Keyboard accessibility

Operability

Buttons, links and form controls

All buttons, links, and form controls should be operable using the keyboard by default. This can be overridden by the use of certain scripts and HTML attributes if necessary, but that step is taken on a case-by-case basis.

onclick effect

When applied to an HTML element, the “onclick” attribute can be used to activate JavaScript and other forms of interactivity. Clicking the assigned element triggers “onclick,” which is operable using the keyboard with most browsers and assistive technology.

onmouseover and onfocus effects

When applied to an HTML element, the “onmouseover” attribute can be used to activate JavaScript and other forms of interactivity. Users can activate “onmouseover” by hovering over the assigned “onclick” element, but “onmouseover” is not operable using the keyboard.

Instead, the “onfocus” attribute provides equivalent functionality by activating the effect when the interactive element receives keyboard focus.

Equivalency

Making some functions, such as a drag-and-drop system, keyboard accessible isn’t practical or possible.

In these situations, equivalent functionality must be provided for keyboard-only users. They may be unable to drag and drop content elements, but as long as they can reorder the elements through other means, the function is considered keyboard accessible.

Traps

A keyboard trap occurs when a user tabs to an interactive element, frame, etc, but cannot move on to the next element and/or return to an earlier element. Keyboard interactions should never be trapped, and any apparent traps should be remedied immediately.

Examples

Tab index markup

Tab index is applied using the tabIndex attribute. The value of the tab index is an integer. The higher the integer, the higher the priority in the tab order (e.g., "4" will receive focus before "2").

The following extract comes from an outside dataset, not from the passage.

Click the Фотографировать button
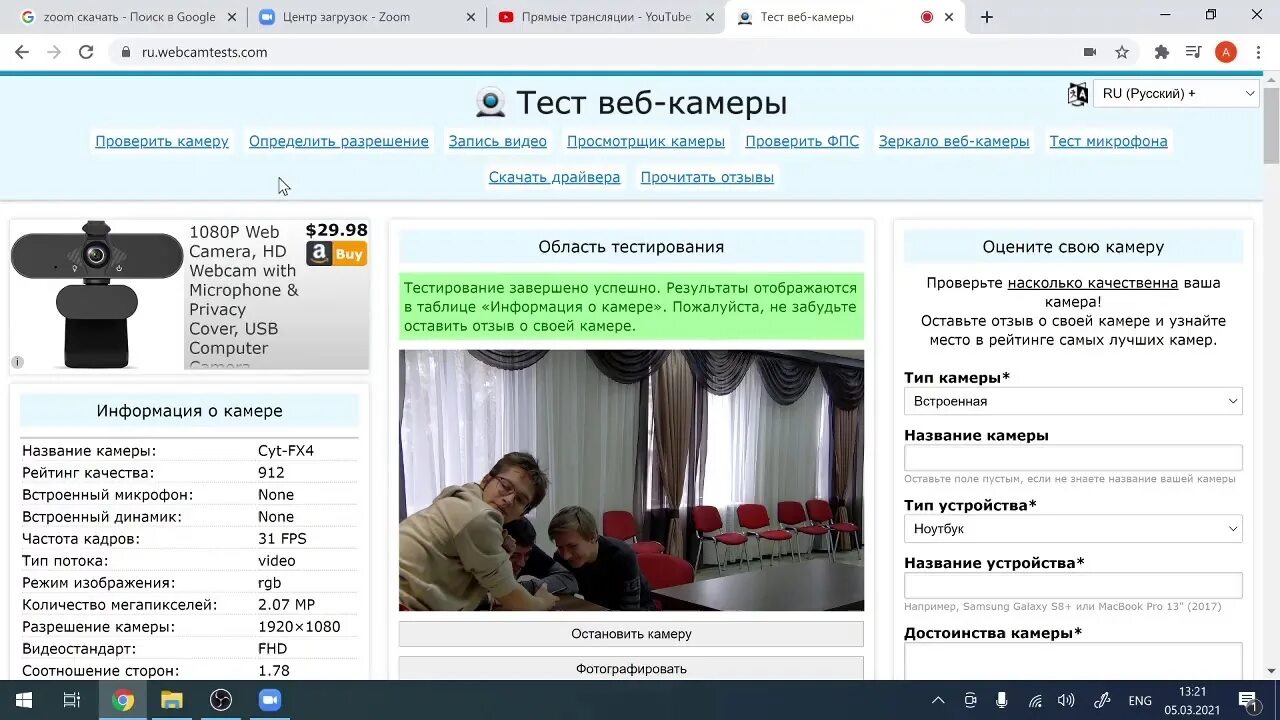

By default, all links, buttons, and form controls have a tab index of "0". Giving your interactive element a tab index of "0" will place it logically in the default tab order.

See tabindex attribute on line 8:

<!doctype html>
<html lang="en-US">
  <head>
    <title>Keyboard Accessibility - Web Accessibility Top Ten - UITS</title>
  </head>
  <body>
	<ul>
	<li onclick="some_script"  tabindex="0">Run Some Script</li>
	...
	</ul>
</body>
</html>

onclick Markup

The onclick attribute can add interactivity to all types of elements. To trigger the assigned interaction for each element, press the “enter” key or click the mouse when focusing on or selecting the element.

See the onclick attribute on line 8:

<!doctype html>
<html lang="en-US">
  <head>
    <title>Keyboard Accessibility - Web Accessibility Top Ten - UITS</title>
  </head>
  <body>
	<ul>
	<li onclick="some_script" tabIndex="0">Run Some Script</li>
	...
	</ul>
</body>
</html>

onfocus Markup

The onfocus attribute adds interactivity to all types of elements. To trigger the assigned interaction for each element, focus the keyboard on the element or select it with the mouse.

See the onfocus attribute on line 7:

<!doctype html>
<html lang="en-US">
  <head>
    <title>Keyboard Accessibility - Web Accessibility Top Ten - UITS</title>
  </head>
  <body>
	<a href="example.com" onfocus="some_script">Go to example.com</a>
</body>
</html>

Best practices

  • Check that all interactive elements receive tab order
  • Test all interactive elements for keyboard-focus activation
  • Verify that all mouseover effects, hover effects, etc. can be activated using the keyboard
  • Provide equivalent functions that can be accessed using the keyboard for any interactive elements

Checking for correct usage

  • Attempt to navigate the entire web page using strictly the keyboard
    • Fix any accessibility issues you might find

Relevant standards

WCAG 2.0 SC 2.1.1 - Keyboard
All functionality of the content is operable through a keyboard interface without requiring specific timings for individual keystrokes, except where the underlying function requires input that depends on the path of the user's movement and not just the endpoints. (Level A)

WCAG 2.0 SC 2.1.2 - No Keyboard Trap
If keyboard focus can be moved to a component of the page using a keyboard interface, then focus can be moved away from that component using only a keyboard interface, and, if it requires more than unmodified arrow or tab keys or other standard exit methods, the user is advised of the method for moving focus away. (Level A)

WCAG 2.0 SC 2.1.3 - Keyboard (No Exception)
All functionality of the content is operable through a keyboard interface without requiring specific timings for individual keystrokes. (Level AAA)

Section 508 §1194.21 (a)
When software is designed to run on a system that has a keyboard, product functions shall be executable from a keyboard where the function itself or the result of performing a function can be discerned textually.